- _DATA SECTION_:
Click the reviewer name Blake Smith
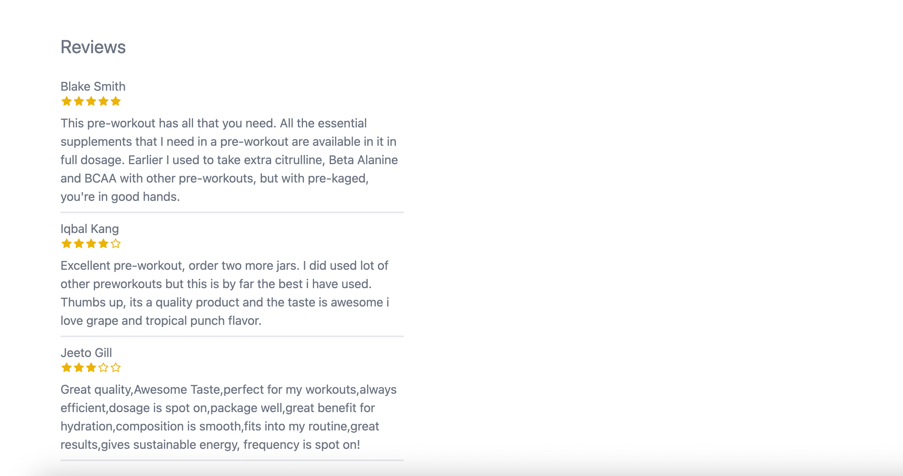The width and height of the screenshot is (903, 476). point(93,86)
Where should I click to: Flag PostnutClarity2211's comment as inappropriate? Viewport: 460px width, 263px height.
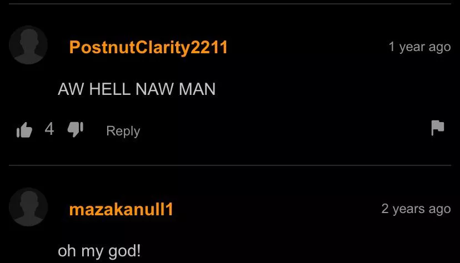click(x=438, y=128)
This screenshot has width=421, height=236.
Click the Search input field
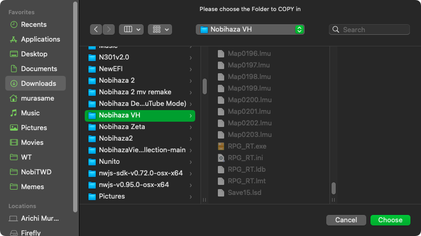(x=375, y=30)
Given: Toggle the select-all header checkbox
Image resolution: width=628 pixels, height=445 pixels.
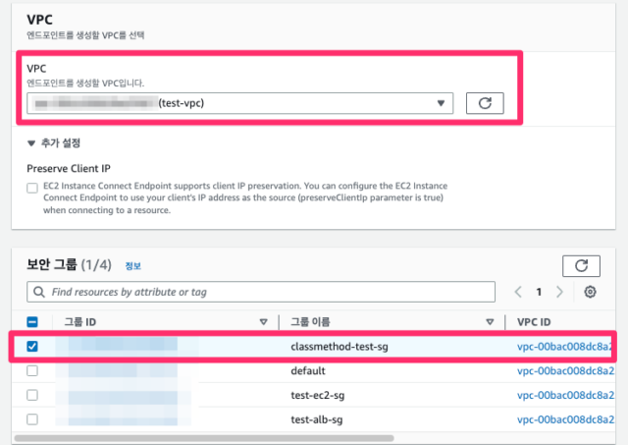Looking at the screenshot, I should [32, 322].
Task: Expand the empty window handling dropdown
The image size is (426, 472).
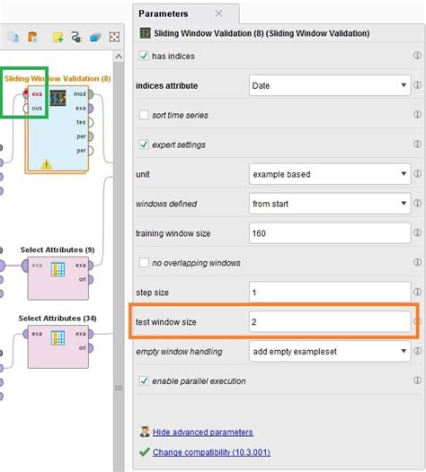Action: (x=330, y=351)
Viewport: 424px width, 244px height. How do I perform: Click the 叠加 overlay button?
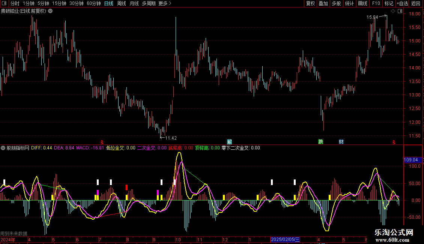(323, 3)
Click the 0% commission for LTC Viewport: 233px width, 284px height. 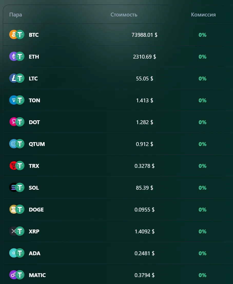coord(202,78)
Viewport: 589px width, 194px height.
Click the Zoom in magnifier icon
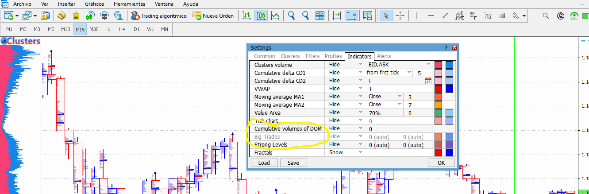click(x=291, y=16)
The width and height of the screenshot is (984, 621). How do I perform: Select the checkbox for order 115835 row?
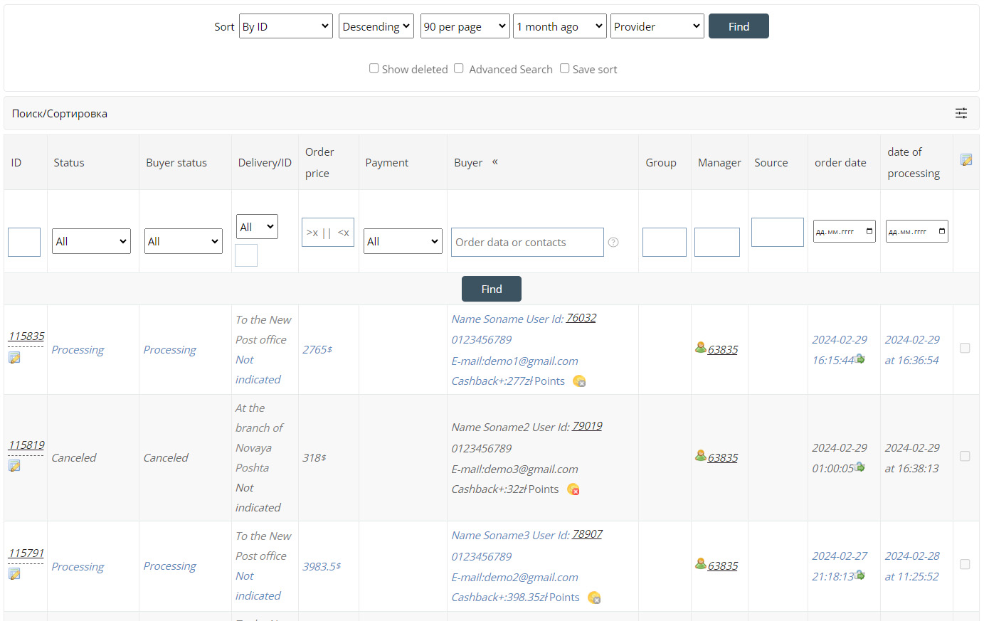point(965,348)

---

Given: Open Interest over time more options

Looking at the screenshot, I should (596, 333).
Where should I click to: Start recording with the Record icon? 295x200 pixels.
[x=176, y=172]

- _GOAL OF THE EXERCISE_: Look above for the line holding "Where should I click to: Flag" and output everything from it down to the line holding "Given: Toggle the select-all header checkbox", both ends included, exactly and without images.

- _RESULT FOR THIS TASK_:
Where should I click to: Flag PostnutClarity2211's comment as inappropriate? Viewport: 460px width, 263px height.
click(x=438, y=128)
This screenshot has width=421, height=236.
Click the Search input field
(x=375, y=30)
Given: Toggle the select-all header checkbox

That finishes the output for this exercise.